━━ Records ━━

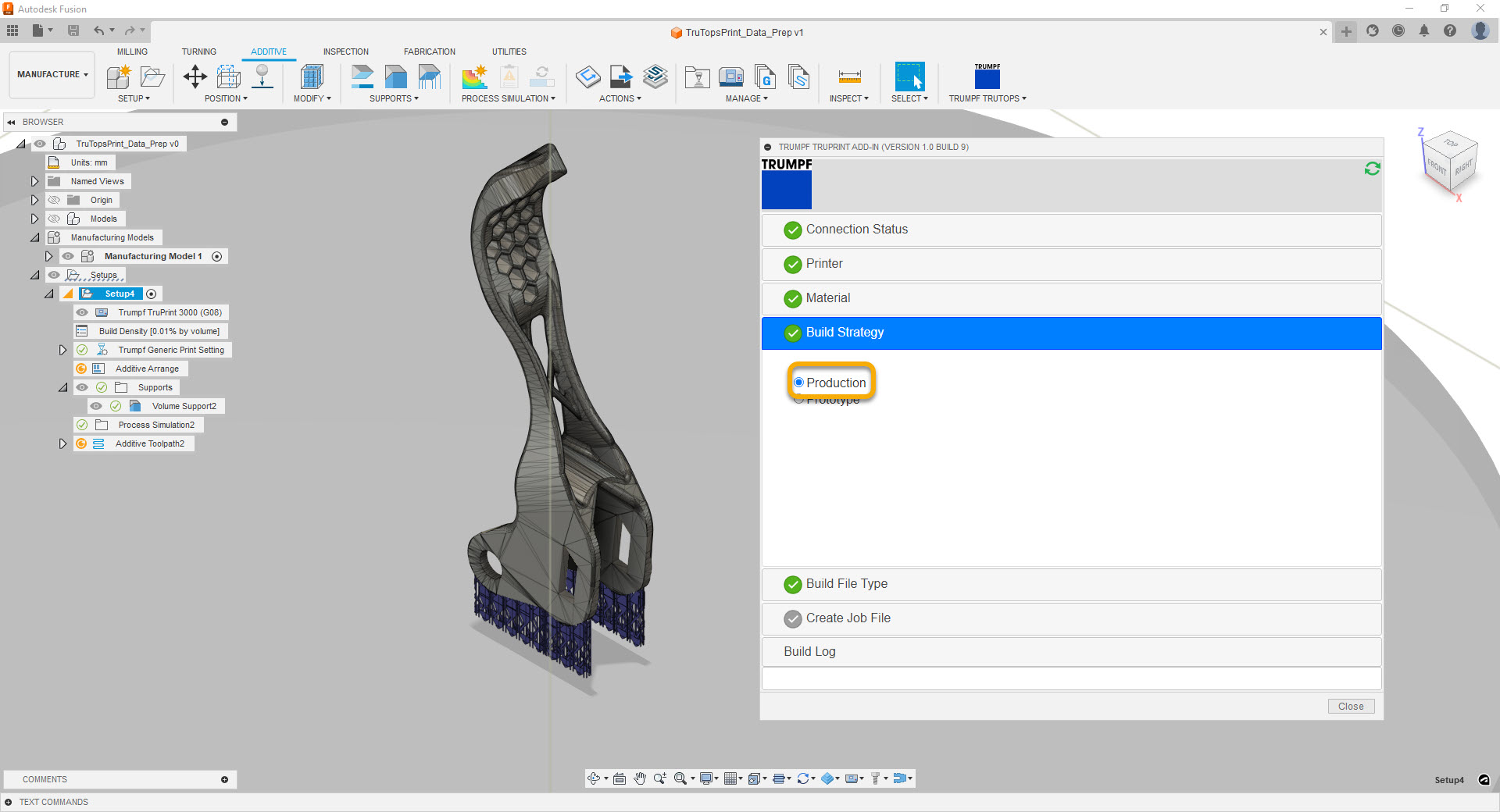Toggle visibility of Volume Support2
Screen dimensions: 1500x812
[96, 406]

━━━
━━ Records ━━

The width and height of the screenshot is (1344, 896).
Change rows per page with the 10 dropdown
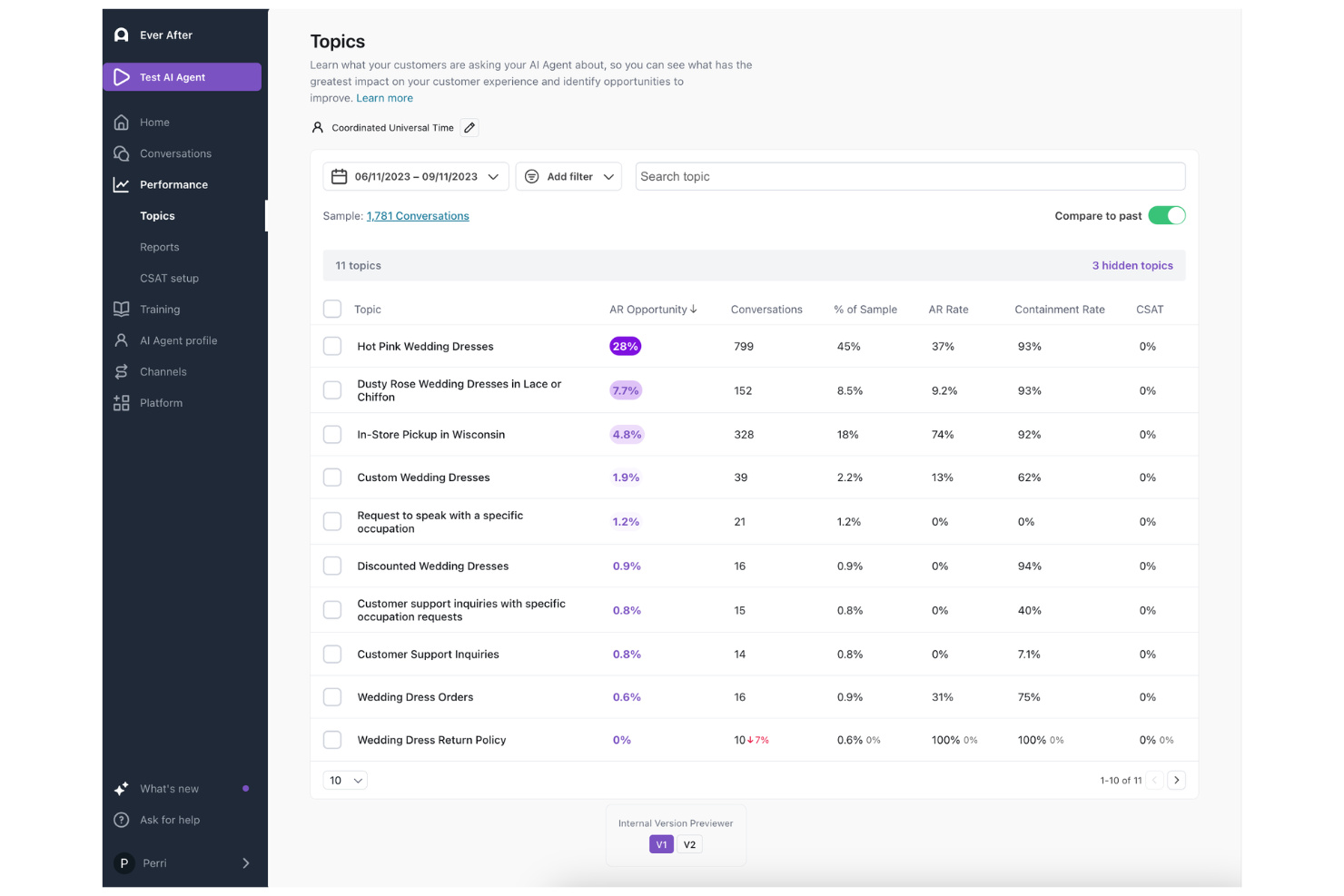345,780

━━━
━━ Records ━━

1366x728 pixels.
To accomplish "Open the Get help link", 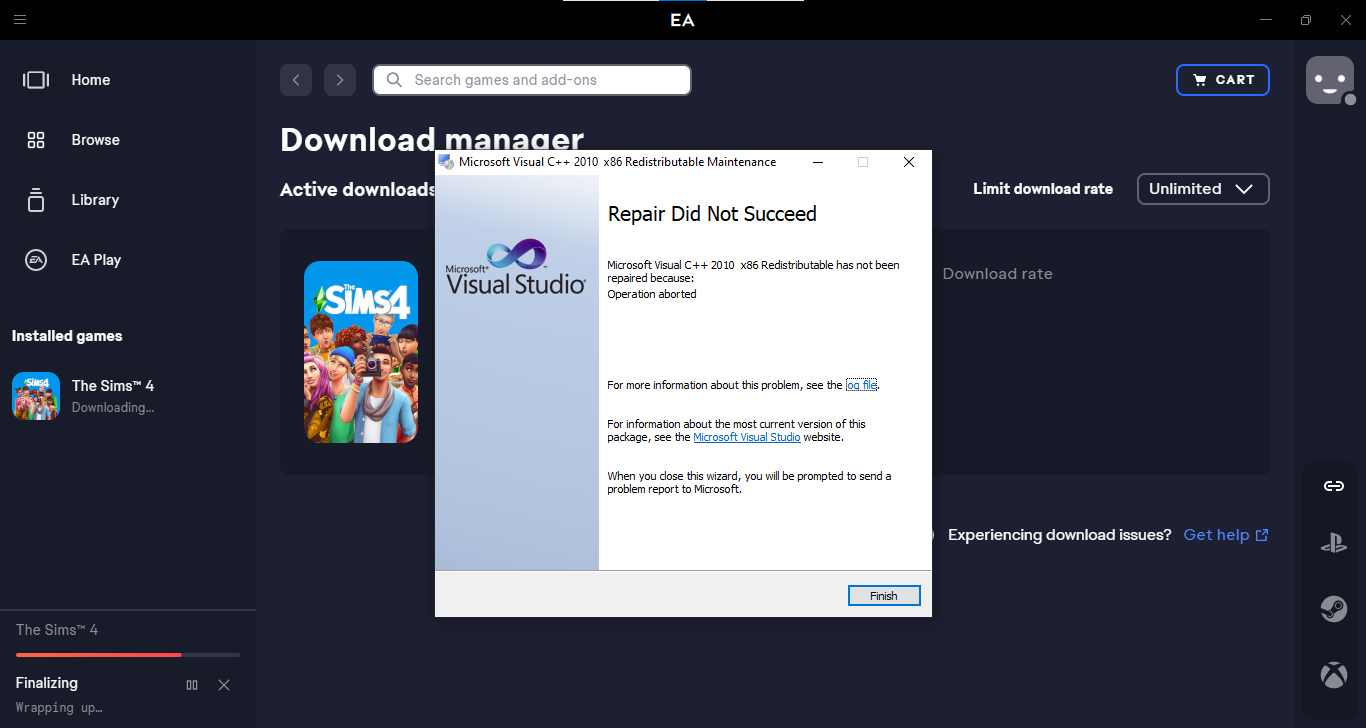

━━━

* [Task item]: Print the part of the listing above that opens with the line containing "1366x728 pixels." and closes with the line containing "the Get help". Copy it exactly, both ends included, and omit the pictures.

* [Solved problem]:
1366x728 pixels.
To accomplish "Open the Get help link", 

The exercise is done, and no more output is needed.